JL.V. : ce qui fascine, au-delà des chansons, de la musique, au-delà des looks et des incarnations multiples, c’est – comme pour Andy Warhol – d’avoir senti comme personne la fréquence vibratoire d une (ou plusieurs) époque(s). Cette façon de trouver avant les autres la chose innovante qui va définir et colorer le monde qu’il traverse à une vitesse qui est différente des autres humains au même moment. un genre de super pouvoir.

Si vous ne deviez retenir qu’un morceau de David Bowie, lequel serait-ce ?

M.T. : Je vais tricher et en citer trois : je dirais que son plus beau single est « Ashes To Ashes » parce qu’il résume son style en quatre minutes (la beauté mélodique, l’espièglerie et les audaces sonores évoquées plus haut – notamment l’astucieuse trouvaille de décaler les chœurs « my mama said » par rapport à la suite sur trois accords durant la dernière partie). Plus personnellement, j’ai un faible pour « Station To Station » et « Blackstar », les deux plus longues chansons de sa carrière parce que j’affectionne particulièrement leur sens de la narration épique et leur mélange brillant d’influences (krautrock, électronique, soul et funk pour la première ; électronique, jazz, mélodies orientales et art rock pour la seconde).

Jean-Luc Verna :  J’adore « Heroes » par lui ou par Nico. Mais moi, c’est « Rebel Rebel » qui me définit. « Blackstar », depuis la première écoute, me revient comme un memento mori sur mesure.


Matthieu Thibault est musicien au sein du groupe The Snobs,musicologue et enseignant. Il est notamment l’auteur de David Bowie, l’avant-garde pop (Le Mot et le Reste, 2013) et de La trilogie Bowie-Eno.

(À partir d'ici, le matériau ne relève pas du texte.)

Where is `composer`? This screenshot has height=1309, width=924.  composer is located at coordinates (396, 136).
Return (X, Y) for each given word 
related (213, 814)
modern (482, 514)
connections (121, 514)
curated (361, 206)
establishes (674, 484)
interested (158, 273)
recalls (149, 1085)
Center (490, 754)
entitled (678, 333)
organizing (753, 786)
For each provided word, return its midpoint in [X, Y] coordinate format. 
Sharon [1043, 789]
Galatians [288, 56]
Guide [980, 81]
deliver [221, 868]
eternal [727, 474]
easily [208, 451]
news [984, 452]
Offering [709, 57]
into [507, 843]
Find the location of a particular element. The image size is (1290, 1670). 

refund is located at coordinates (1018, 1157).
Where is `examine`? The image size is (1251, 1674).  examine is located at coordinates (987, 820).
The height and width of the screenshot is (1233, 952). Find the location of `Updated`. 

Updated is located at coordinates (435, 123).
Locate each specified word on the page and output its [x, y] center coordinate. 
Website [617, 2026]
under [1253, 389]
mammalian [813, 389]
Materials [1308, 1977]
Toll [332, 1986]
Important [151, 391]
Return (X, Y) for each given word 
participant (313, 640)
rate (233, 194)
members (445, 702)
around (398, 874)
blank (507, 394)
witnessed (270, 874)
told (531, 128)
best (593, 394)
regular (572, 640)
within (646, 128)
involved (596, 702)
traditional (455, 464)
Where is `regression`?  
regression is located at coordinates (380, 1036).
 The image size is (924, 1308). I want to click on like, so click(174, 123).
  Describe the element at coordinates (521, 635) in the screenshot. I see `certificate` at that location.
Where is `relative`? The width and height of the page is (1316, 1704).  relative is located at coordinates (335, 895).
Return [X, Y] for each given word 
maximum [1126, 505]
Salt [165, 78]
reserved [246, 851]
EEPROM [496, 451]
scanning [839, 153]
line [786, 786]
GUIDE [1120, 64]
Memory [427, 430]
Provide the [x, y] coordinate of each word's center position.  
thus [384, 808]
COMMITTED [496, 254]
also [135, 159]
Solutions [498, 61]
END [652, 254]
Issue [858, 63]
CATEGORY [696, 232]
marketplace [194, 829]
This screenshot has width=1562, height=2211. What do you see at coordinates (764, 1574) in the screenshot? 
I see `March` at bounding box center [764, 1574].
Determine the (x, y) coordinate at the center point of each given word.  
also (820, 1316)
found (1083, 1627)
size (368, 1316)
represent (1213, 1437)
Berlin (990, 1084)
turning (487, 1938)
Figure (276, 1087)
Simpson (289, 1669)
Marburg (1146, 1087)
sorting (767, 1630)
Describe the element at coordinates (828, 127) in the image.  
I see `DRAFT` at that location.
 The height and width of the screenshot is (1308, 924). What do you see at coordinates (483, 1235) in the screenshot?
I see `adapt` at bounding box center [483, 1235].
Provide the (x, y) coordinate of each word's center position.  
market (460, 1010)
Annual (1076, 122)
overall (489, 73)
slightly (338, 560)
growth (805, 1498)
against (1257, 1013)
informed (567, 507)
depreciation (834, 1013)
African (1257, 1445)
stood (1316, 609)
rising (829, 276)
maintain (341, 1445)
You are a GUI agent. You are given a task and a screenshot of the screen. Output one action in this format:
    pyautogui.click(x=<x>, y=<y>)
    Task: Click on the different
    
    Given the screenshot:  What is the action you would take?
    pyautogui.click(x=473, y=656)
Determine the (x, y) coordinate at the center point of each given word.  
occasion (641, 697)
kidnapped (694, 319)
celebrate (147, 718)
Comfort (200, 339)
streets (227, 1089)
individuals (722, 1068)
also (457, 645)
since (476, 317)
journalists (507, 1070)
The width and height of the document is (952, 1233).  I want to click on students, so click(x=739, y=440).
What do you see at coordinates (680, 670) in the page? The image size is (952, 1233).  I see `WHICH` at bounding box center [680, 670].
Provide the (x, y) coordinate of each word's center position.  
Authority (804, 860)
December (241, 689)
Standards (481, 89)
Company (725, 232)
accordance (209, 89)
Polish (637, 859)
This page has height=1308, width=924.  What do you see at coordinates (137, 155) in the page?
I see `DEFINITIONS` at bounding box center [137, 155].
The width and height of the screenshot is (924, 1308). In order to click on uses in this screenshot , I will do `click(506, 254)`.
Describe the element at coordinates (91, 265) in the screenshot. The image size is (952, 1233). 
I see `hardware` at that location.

Influence de l’Allemagne et de Brian Eno sur les albums de David Bowie de 1976 à 1979 (Camion Blanc, 2011)

Jean-Luc Verna est un artiste pluridisciplinaire : dessinateur, sculpteur, photographe, performeur et musicien. Son travail est exposé dans les galeries du monde entier. L’exposition consacré à son oeuvre – « Vous n’êtes pas un peu beaucoup maquillé ? – Non » est actuellement proposée à la galerie Air de Paris.